◆ **Assignment**:
Every line of the entries below from the one containing "You are a computer-use agent. Viewport: 1600px" to the one containing "The width and height of the screenshot is (2343, 1368).", both ends included, must be written out exactly. No other line belongs in the answer.

_ _ _

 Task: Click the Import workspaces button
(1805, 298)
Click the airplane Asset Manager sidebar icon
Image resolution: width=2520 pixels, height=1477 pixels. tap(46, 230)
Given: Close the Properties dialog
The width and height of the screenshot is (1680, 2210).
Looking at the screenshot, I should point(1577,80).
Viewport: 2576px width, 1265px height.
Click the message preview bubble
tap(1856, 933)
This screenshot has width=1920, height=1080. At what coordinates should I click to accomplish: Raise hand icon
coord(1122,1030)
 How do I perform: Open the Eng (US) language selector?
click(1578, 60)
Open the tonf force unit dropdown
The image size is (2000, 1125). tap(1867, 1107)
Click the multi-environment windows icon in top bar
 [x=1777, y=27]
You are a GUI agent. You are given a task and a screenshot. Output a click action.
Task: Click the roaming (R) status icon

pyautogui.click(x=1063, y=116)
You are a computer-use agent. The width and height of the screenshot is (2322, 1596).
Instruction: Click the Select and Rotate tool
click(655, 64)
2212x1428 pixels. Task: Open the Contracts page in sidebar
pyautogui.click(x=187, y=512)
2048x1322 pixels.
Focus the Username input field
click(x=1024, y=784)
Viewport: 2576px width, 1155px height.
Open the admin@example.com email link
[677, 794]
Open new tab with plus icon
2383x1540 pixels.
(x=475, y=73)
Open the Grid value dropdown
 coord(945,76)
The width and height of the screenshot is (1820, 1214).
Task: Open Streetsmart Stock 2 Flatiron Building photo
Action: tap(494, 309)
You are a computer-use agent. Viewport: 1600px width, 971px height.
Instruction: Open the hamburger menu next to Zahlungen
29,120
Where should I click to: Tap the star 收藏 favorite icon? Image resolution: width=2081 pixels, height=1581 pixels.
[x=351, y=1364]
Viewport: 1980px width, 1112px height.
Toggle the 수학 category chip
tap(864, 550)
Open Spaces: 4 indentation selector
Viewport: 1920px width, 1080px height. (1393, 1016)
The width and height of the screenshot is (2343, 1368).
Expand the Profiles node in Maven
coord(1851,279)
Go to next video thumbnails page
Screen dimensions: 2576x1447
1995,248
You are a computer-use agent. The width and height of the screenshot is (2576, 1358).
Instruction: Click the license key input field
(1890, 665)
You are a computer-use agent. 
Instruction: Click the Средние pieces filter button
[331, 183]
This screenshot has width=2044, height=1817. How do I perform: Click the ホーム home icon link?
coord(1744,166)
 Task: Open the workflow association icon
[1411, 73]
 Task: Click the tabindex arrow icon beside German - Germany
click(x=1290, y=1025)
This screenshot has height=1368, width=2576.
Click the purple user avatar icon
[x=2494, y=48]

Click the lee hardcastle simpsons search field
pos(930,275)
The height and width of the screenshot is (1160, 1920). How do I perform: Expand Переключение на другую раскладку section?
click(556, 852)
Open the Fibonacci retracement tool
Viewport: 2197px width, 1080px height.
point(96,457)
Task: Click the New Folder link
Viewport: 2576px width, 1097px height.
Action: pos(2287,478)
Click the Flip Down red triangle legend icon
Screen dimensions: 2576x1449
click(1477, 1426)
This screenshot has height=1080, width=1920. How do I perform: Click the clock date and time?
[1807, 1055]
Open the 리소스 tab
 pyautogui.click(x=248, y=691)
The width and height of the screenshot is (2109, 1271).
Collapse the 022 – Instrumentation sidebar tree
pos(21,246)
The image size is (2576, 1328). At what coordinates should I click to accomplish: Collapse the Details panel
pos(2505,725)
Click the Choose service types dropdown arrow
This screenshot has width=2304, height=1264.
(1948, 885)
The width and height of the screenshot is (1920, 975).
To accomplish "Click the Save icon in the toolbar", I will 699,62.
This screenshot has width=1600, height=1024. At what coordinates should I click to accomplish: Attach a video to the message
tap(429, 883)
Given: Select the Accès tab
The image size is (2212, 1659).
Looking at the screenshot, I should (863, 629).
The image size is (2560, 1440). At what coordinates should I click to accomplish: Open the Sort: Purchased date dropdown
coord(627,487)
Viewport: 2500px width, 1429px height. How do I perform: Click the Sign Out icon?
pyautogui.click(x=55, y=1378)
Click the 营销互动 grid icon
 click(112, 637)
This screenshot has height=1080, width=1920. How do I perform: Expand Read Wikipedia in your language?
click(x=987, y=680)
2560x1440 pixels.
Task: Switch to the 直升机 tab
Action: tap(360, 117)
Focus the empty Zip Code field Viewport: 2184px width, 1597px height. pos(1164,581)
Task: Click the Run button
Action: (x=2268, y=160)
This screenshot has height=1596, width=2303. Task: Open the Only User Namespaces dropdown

_ _ _

◆ **Answer section**:
You are a computer-use agent. Viewport: 1600px width, 971px height.
Instruction: Open the hamburger menu next to Zahlungen
29,120
Where should I click to: Tap the star 收藏 favorite icon? Image resolution: width=2081 pixels, height=1581 pixels.
[x=351, y=1364]
Viewport: 1980px width, 1112px height.
Toggle the 수학 category chip
tap(864, 550)
Open Spaces: 4 indentation selector
Viewport: 1920px width, 1080px height. (1393, 1016)
The width and height of the screenshot is (2343, 1368).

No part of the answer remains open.